14.10.05 – By Tim Neilson: Previous to Lamon Brewster’s bout with Wladimir Klitschko in April 2004, Lamon was a heavyweight languishing in relative obscurity. He had been beaten twice at that point, by marginal fighters, such as Clifford Etienne and Charles Shufford, neither of whom will likely ever become heavyweight champions. At that point in Lamon’s career, no one ever expected the sudden surge in his development and confidence that sprang from his incredible destruction of Wladimir Klitschko on April 10, 2004. In that fight, Wladimir landed countless power shots to the head of Brewster, who merely shrugged them off, like a warrior, and kept on coming.

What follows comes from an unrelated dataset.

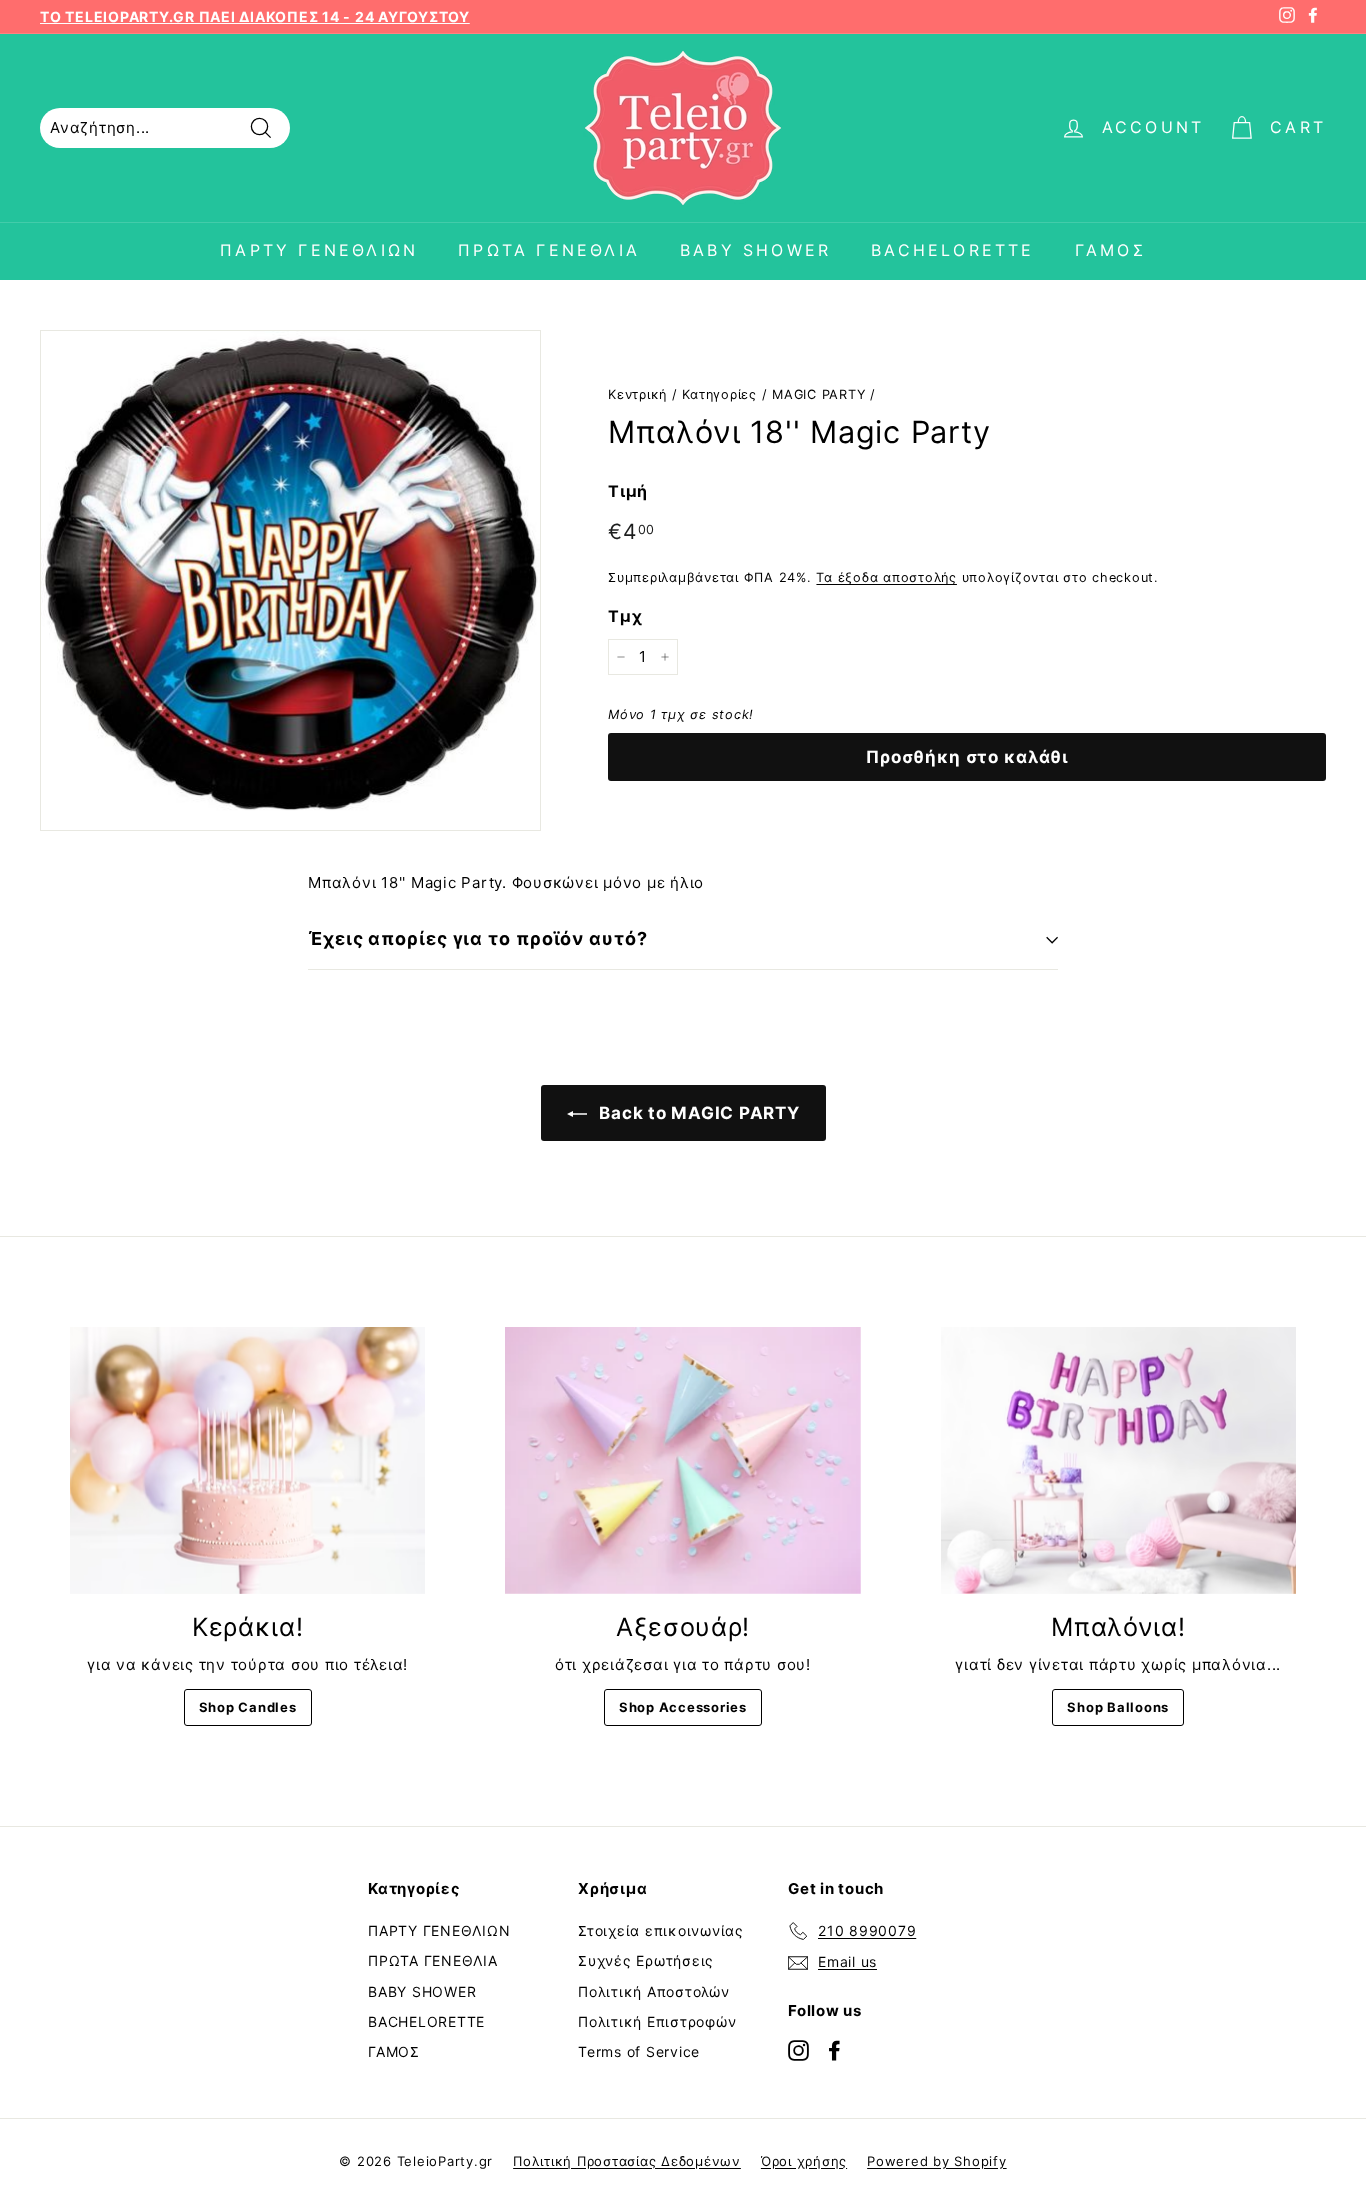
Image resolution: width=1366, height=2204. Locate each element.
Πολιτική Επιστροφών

It was that exact warrior mentality that carried Brewster through to victory, when he connected with a big Tyson-like left hook in the 5th round that drained the fight from Wladimir.

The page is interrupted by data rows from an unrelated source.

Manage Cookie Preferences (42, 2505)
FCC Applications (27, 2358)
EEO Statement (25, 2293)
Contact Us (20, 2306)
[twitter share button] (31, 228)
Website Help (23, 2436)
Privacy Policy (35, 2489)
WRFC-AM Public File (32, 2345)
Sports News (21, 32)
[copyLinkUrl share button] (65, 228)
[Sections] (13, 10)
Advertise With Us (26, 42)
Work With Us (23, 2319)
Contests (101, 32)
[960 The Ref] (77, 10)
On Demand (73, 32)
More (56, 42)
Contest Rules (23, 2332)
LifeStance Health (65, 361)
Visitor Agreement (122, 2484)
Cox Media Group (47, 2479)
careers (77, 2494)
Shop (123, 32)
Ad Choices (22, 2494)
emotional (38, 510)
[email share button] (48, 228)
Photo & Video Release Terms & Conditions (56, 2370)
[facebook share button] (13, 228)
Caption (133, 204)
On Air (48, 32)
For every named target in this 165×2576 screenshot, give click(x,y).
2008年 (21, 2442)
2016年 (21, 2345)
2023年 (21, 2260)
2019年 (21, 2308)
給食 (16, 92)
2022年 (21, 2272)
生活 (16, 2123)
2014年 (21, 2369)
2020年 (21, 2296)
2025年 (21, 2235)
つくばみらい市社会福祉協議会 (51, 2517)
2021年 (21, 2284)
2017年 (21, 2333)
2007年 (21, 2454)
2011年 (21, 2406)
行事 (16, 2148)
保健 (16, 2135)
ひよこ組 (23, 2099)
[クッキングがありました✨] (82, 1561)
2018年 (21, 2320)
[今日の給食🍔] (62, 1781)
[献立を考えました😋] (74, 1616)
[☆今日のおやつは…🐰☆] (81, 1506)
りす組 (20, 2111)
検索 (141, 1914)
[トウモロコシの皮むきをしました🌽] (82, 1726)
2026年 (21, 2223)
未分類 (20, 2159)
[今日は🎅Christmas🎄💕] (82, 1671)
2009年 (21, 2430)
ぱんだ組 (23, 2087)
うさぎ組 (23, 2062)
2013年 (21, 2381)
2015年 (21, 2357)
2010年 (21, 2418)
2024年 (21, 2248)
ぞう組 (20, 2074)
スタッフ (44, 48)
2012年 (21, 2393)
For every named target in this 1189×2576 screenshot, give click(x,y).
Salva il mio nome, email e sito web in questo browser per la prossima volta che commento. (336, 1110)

Although some people buy into the excuse that Wladimir was supposedly exhausted in his fight with Brewster, which, they claim, is the real reason he lost.

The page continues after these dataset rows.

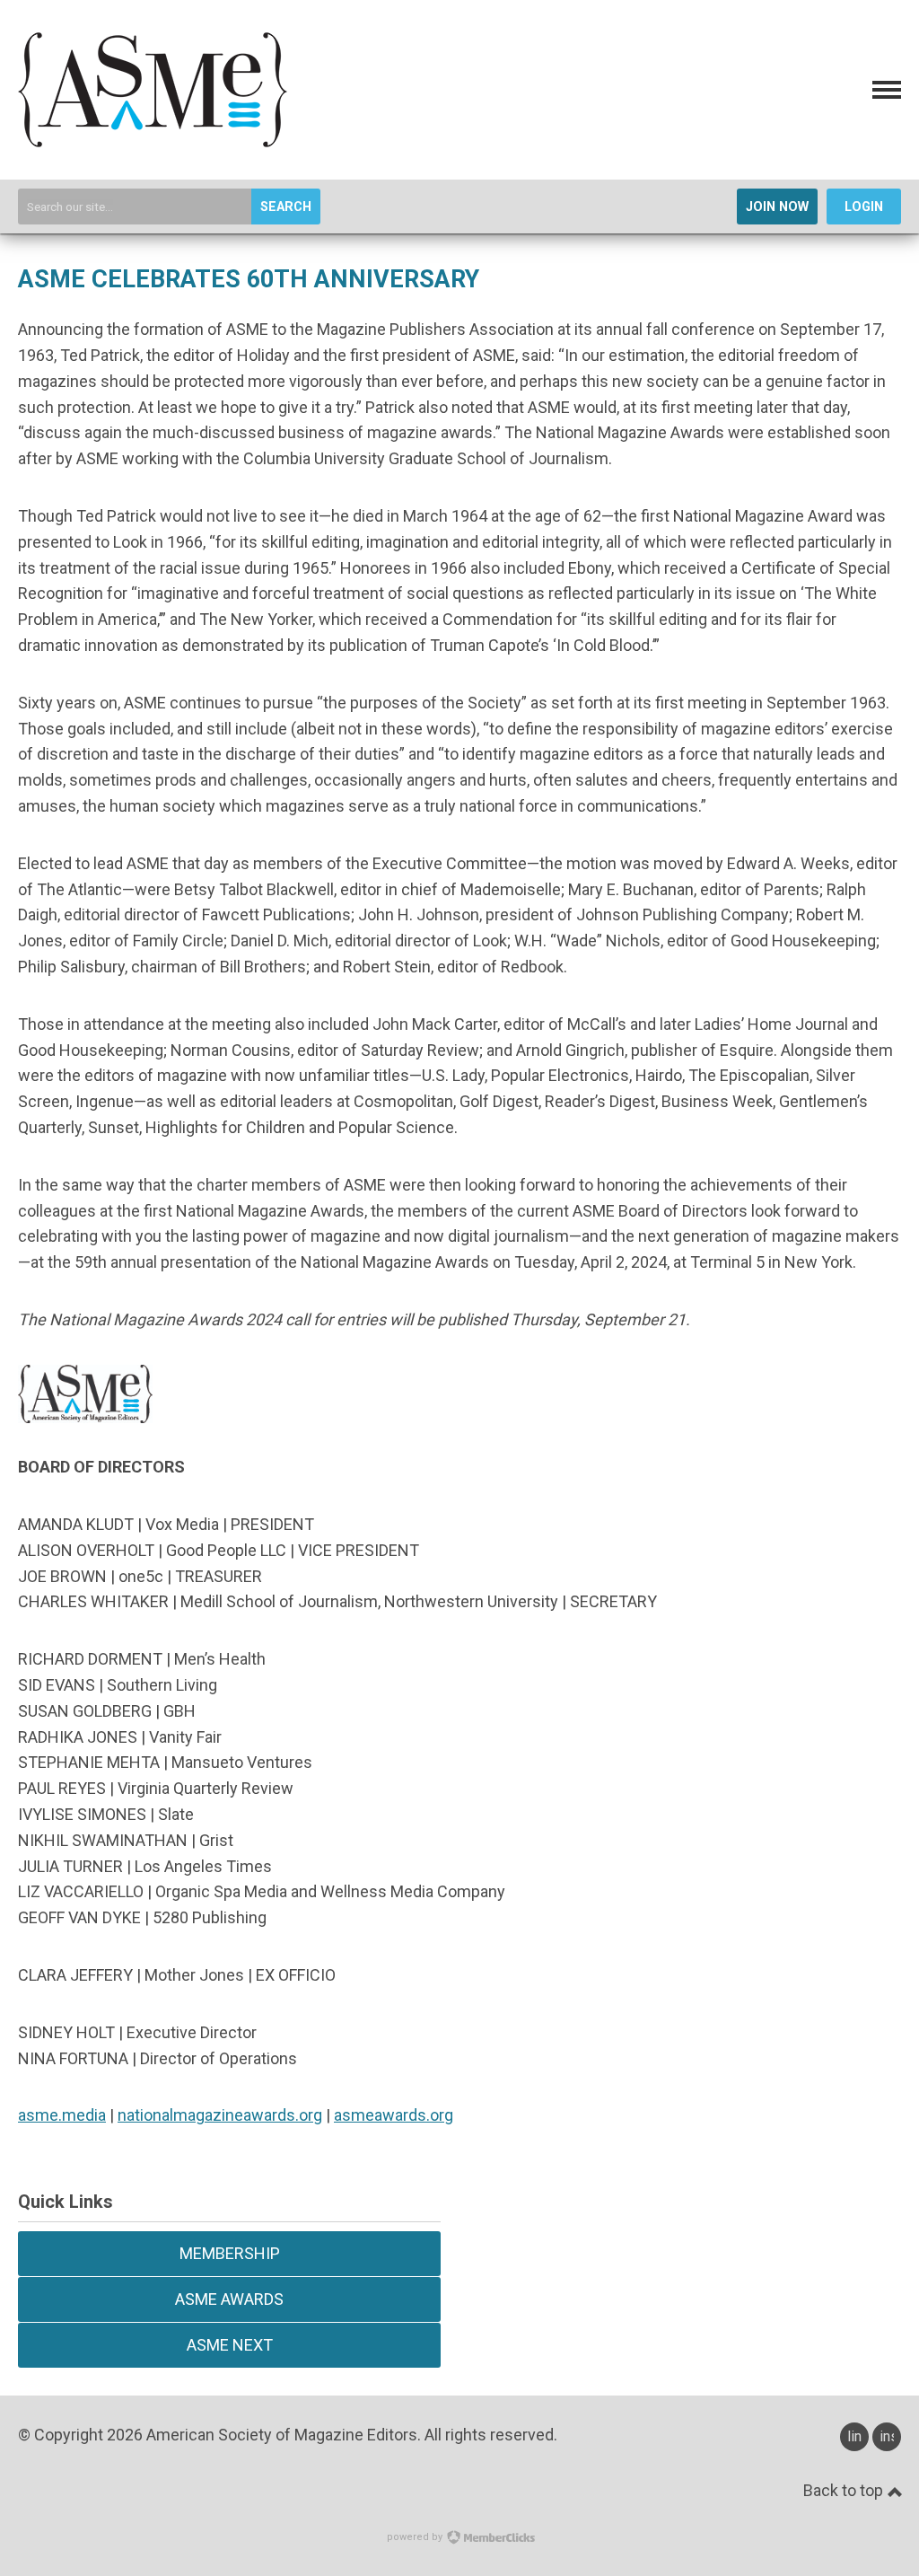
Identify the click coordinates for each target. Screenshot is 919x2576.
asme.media (62, 2115)
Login (864, 207)
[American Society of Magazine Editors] (152, 141)
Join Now (777, 207)
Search (285, 207)
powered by (416, 2537)
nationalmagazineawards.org (220, 2115)
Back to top (845, 2490)
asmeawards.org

However, they completely ignore what made Wladimir exhausted in the first place. Namely, it was the pressure from Lamon’s constant “Relentless” attack-style offense that brought about the early end of the fight for Wladimir, not merely Wladimir imploding on his own. No, it was because Brewster never took a step backwards, always moving forward, throwing bombs, fighting like a throw back fighter from yesterday.
Before that victory, Lamon didn’t seem to grasp how good he really was. However, since then, Lamon has suddenly become, in my opinion, the best heavyweight in the division by far. He was won his last 9 fights, with 8 of them coming by knockout. His offensive syle is similiar to a slower, slightly less powerful version of Mike Tyson. However, Tyson never had the great chin, nor the heart or the will to win like Brewster. It’s not even close.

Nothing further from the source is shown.